Assignment
Pictures are to be left out; otherwise, copy exactly the lines from the line containing "The width and" through the end of the data.

Records contained in a dataset:
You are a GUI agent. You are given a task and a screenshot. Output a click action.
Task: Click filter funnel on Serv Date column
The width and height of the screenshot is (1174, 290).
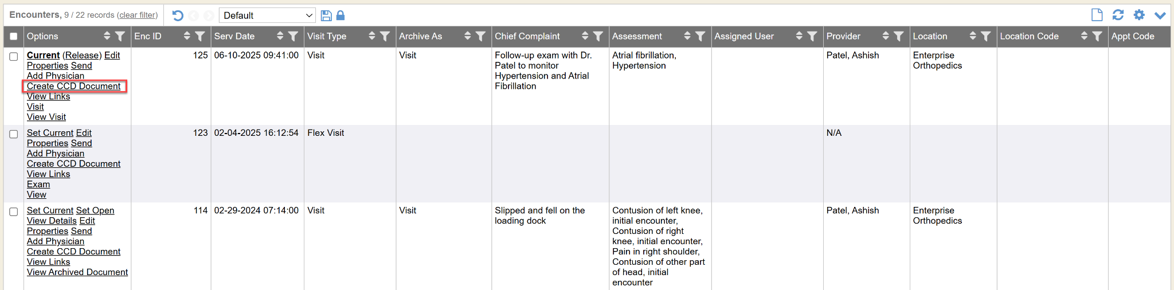[x=293, y=36]
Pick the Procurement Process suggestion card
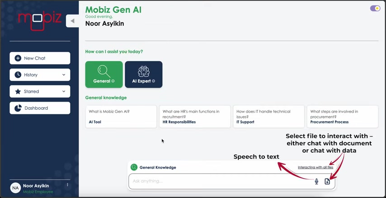 coord(343,117)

Answer section
The width and height of the screenshot is (1174, 290).
[x=293, y=36]
Pick the Procurement Process suggestion card
 coord(343,117)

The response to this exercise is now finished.